Sunday, September 03, 2006

Book on Latin American political economy by Javier Santiso

The title of the book says what it is about.
" Latin America's political economy of the possible - Beyond good revolutionaries and Free Marketeers"

I finished this book of 250 pages quickly in two days. Two reasons: The analysis and assessment of the trend of political economy of the region by the author are the same as mine. Secondly I was going fast to see if the author has any discoveries and illuminations which would be new to me. I did not come across anything dramatic except for new economic jargons such as "consolidology"and "transitology". He has also quoted Carlos Fuentes and Octavio Paz , who have , of course, made some profund and thought-provoking statements on the Latin American situation.

Here are the conclusions of the author:
  • The region is moving away from economic "magical realism" that plots miraculous and impossible solutions.
  • There is the emergence of "Possibilism" and gradualistic policies.
  • Even those committed to monolithic ideologies, after coming to power, have taken the path of seeking pragmatic and pluralistic solutions. The Chicago Boys of Chile conceived socialistic policies, while Lula of the left pursued market-friendly policies. Fernando Henrique, former president of Brazil and one of the Gurus of Dependency theory opened up the market and pursued conservative macroeconomic policies.
  • Chile, Brazil and Mexico are the three shining role models of moderation and non-dogmatism, influencing the policy makers in the rest of the region.
  • Argentina set a negative example by its rush into neoliberalism and paying an enormous political, economic and social cost for the folly.

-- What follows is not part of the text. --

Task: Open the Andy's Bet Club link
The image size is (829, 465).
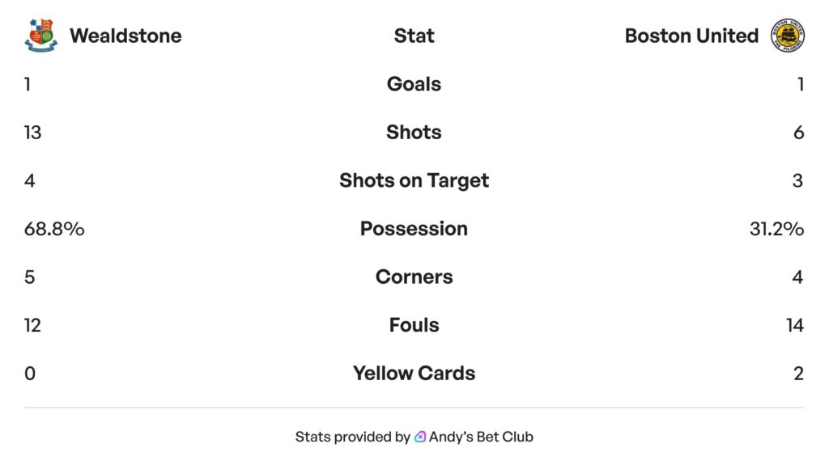Action: (481, 437)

The author has been diplomatic about the Bolivarian Revolution of President Chavez, which goes against the trend in the rest of the region. He has also touched only the positive aspects of instituitional anchoring of Mexico in NAFTA, without going into the other side.

I share the author's conclusion that the region has undergone profund transformation consolidating democracy and instituitions. He is also optimistic about the future of Latin America, as I am.

The author is a OECD economist. The publisher is MIT. Published in 2006.